By Delight Adufutse
Appropriate Dispute Resolution (ADR) mechanisms are embedded in our day-to-day activities. The society within which we live has existed decades with numerous degrees of feuds, differences and misunderstanding.
In most cases, in our long cherished traditional and social settings, community elders, traditional leaders, religious leaders as well as family heads, devised ways and means to resolve issues to ensure peace and sanity among disputing parties.
Because such interventions are mostly not planned, and do not take place in a formal setup, they are therefore not regarded by the society as ADR. But the essence of ADR is embedded in the nature of our traditional way of settling differences.
However, most of these issues of conflict encountered in other societal and family setup currently exist in almost every organisations and it takes a skilled Human Resource practitioner to ascertain the importance of ADR mechanisms in resolving these disputes that have the tendency to affects the growth and sustainability of organisations.
Some of the regular disputes and grievances that Human Resources practitioners are confronted with include promotions, overtime payments and salary issues, performance appraisal reports, work schedule and work load, sexual harassment and discrimination, occupational health, safety and hazards, appointments and termination of employment.
One of the key legislation guiding the practice of Human Resource in Ghana is the Labour Act, 2003 (Act 651). The Act and its supporting legislative instrument, L.I.1822, provides for the resolution of employment disputes by negotiations, mediation and arbitration. Thus in terms of managing the relationship at the workplace between Labour and Management, an understanding of ADR and the acquisition of ADR skills are critical to the contemporary practice of Human Resources.
ADR generally refers to a range of consensual means by which disputes are resolved outside of the court. It entails a very broad scope of mechanisms of resolving disputes. There are three primary mechanisms of ADR, and these are Negotiation, Mediation and Arbitration. Other hybrid mechanisms exist such as Mediation-Arbitration (Med-Arb), Mini-trial, Private Judging (also known as Rent-a-Judge) and Expert Neutral Evaluation (ENE).
Negotiation is simply a process where parties who have a dispute or difference engage each other directly in a constructive process aimed at resolving their differences without any third party intervention.

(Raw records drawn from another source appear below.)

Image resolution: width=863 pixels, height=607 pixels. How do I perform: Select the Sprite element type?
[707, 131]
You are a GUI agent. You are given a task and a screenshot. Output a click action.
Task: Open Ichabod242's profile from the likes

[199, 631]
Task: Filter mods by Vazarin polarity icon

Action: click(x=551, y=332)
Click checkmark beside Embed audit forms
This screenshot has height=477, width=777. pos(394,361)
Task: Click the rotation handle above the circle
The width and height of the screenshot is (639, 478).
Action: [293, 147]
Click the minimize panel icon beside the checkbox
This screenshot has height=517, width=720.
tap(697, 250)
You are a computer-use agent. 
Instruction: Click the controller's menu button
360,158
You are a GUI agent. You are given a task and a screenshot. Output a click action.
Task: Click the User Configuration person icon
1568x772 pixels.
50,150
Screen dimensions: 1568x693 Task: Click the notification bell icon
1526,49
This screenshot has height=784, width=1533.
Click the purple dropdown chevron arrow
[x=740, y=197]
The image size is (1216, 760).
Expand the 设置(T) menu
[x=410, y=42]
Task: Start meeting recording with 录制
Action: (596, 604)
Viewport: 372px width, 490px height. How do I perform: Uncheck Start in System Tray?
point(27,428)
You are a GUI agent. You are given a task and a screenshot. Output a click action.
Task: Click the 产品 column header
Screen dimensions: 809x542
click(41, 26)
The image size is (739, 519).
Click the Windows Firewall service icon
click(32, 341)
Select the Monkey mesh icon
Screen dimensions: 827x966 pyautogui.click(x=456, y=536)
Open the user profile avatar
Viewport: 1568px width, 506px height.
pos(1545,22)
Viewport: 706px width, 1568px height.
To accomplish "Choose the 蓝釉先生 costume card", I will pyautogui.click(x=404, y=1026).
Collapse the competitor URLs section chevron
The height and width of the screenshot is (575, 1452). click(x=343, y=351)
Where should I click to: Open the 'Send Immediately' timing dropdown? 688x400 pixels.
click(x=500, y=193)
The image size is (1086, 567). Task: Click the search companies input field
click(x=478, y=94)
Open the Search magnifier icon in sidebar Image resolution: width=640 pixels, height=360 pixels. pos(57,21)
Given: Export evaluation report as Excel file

Arbitration is a quasi-judicial process where parties to a dispute engage the services of a third person for a final and binding resolution of the dispute in the nature of an arbitral award. Arbitration follows an established procedure for determining the dispute in a judicial manner although parties are at liberty to choose their own arbitrator and the rules and procedures they want to apply to the matter.
Mediation however, is a process where the parties to a dispute engage the services of a third party who is an impartial person to help them resolve their dispute for which reason it is often referred to as a facilitated negotiation. Mediation usually comes after a failure of direct negotiation between the parties although sometimes parties engage in mediation without first attempting negotiation.
Mediation will be required in a situation where there is a wrong computation of overtime, work process redesign, wrongful termination and conflicting leave schedules or plan. Many grievances and disputes occur at the workplace as a result of the daily interactions among workers.
For instance, in the event where a difference exists between staff members, the HR manager can use Managerial Mediation to resolve the matter and ensure continuing cooperation for smooth business operations. Managerial mediation in simple terms is the process where a supervisor intervenes to resolve a business problem or dispute among his or her subordinates.
Among the essential qualities that a mediator needs to possess is impartiality. It is prudent for the mediator to remain very impartial by not showing any inclination or preference towards any of the parties and rather engage the parties using this tool to constructively facilitate the resolution of disputes. In fact, the best approach is for the mediator to dissociate himself or herself from the issue at hand. Such detachments could afford HR practitioners insight into causes of conflicts at the workplace and help design systems and processes to forestall their occurrence.
Parties in conflict are able to feel comfortable and make statements of voluntary vulnerability by admitting the negative effects of their actions when they find assurances of the impartiality of the mediator and the fact that they are not being judged for their possible role which might have contributed to the dispute.
Confidentiality is another essential quality of a mediator. Being confidential denies the mediator the avenue of disclosing any information shared during the mediation process to a person who is not part of the process.
Confidentiality is so important to the process that, some consider it to be the heart of the mediation process itself. Parties in dispute are able to open up and pour their hearts out knowing that all that they share will not be circulated to other people who are not part of the process. Confidentiality preserves the interests and dignity of the parties at the workplace and also ensures that individuals are not unfairly discriminated as a result of perceived wrongdoing.
These qualities are two of the critical qualities of a mediator and forms the key elements that serve as a guide for arriving at an amicable solution by the parties without it being imposed on them.
At the enterprise level, the Human Resource practitioners serves as the ombudsman managing the concerns, complaints, grievances and disputes between workers and management. Thus critical to HR practice, is the ability to manage and resolve disputes to ensure industrial peace and harmony for increased productivity.
Therefore, Human Resource Management practitioners must consider the acquisition of ADR skills which is critical to their functions in an era where workplace cooperation has become critical for increased productivity.